## Work request
Exactly and only the lines below from the one containing "Click the Share icon under the video" down to the one containing "Screen dimensions: 1358x679" are wanted, both included; please exclude every picture.

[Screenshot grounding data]
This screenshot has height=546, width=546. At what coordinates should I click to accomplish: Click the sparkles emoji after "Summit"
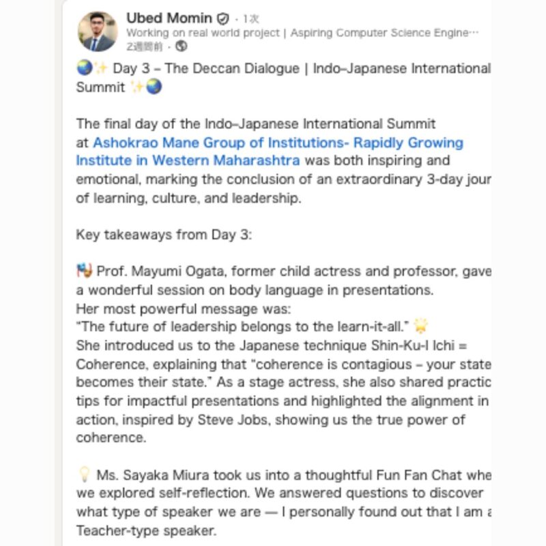137,87
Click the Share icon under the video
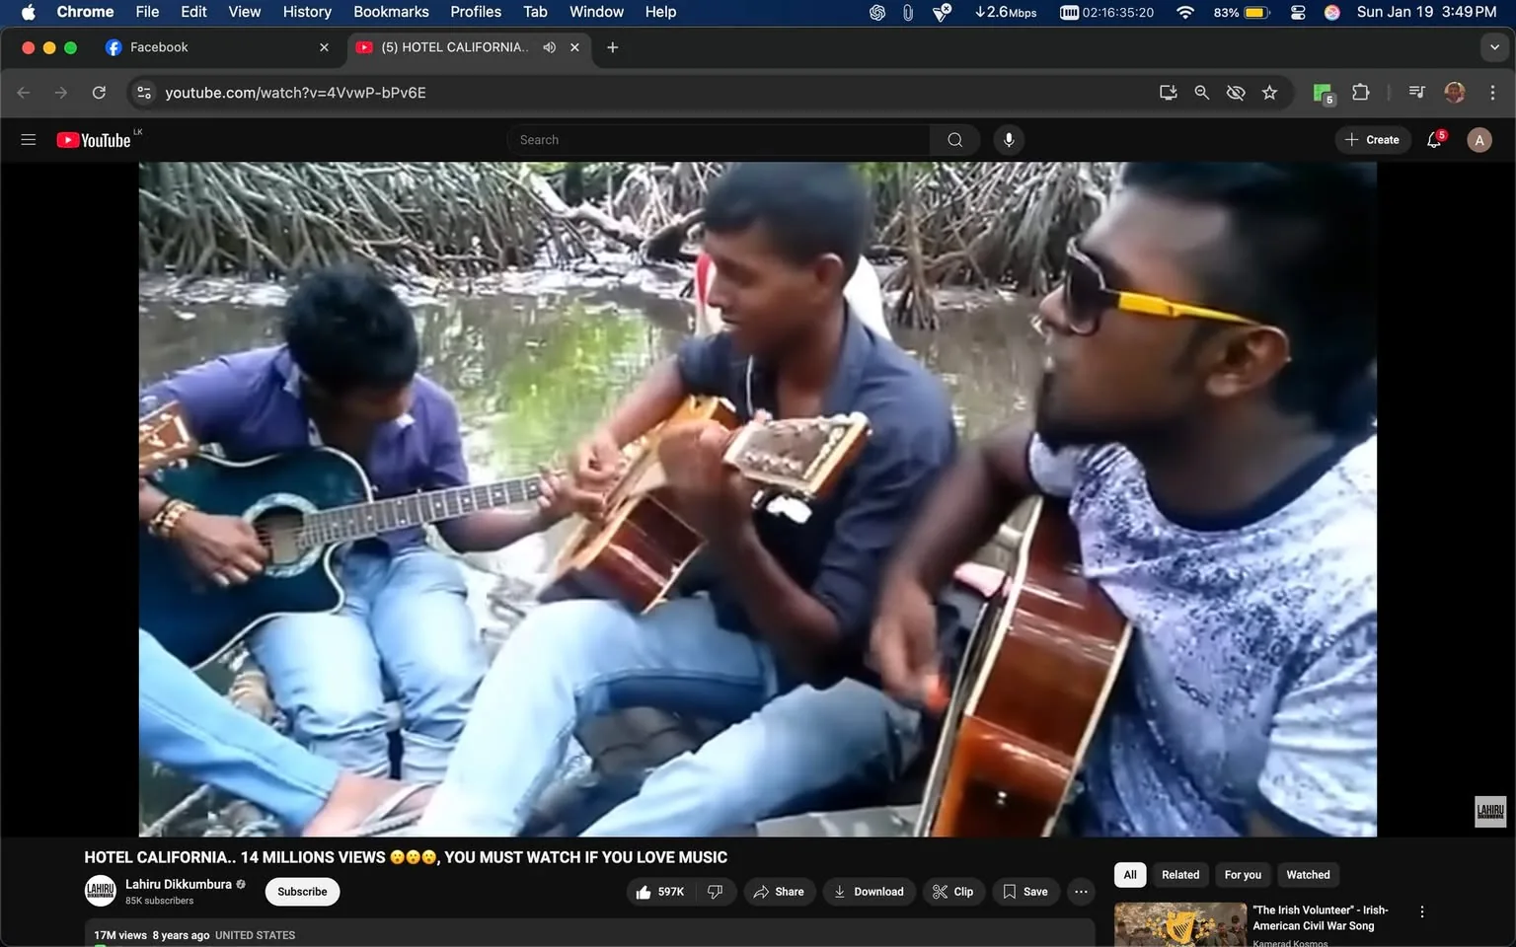The height and width of the screenshot is (947, 1516). [779, 891]
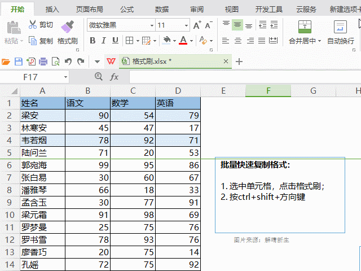
Task: Expand the Name Box dropdown next to F17
Action: 65,77
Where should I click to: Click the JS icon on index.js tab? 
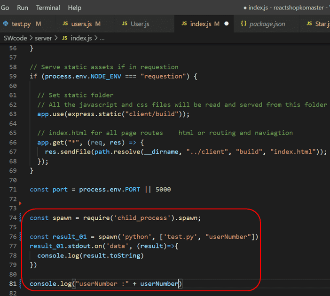[x=184, y=24]
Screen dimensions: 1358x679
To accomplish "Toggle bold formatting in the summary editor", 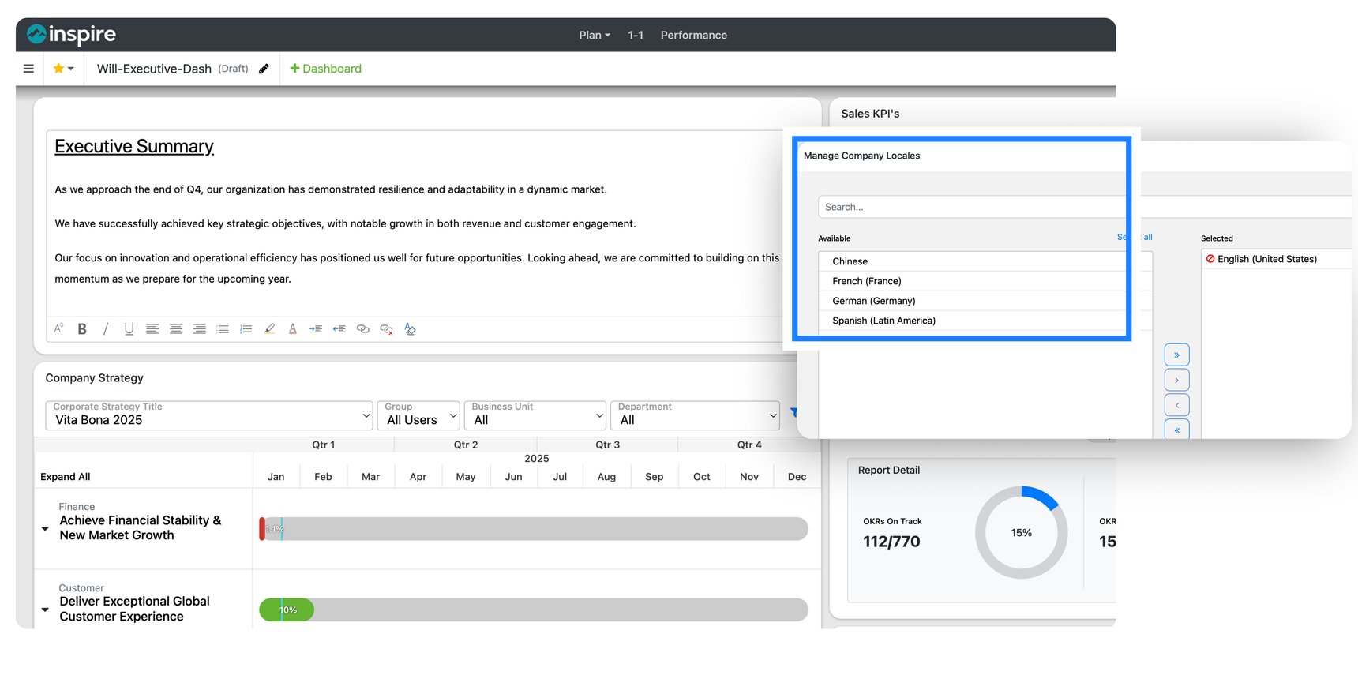I will (82, 329).
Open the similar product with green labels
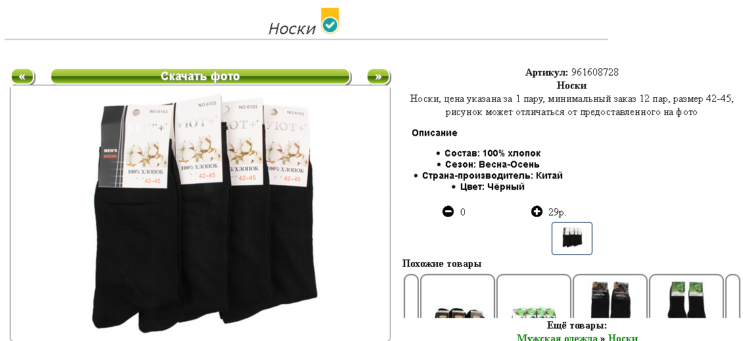Screen dimensions: 743x341 (x=686, y=296)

## Answer to the problem
Click the Share icon under the video
The height and width of the screenshot is (947, 1516). [779, 891]
Task: Expand the Name Box dropdown next to F17
Action: 65,77
Where should I click to: Click the JS icon on index.js tab? 
[x=184, y=24]
Screen dimensions: 1358x679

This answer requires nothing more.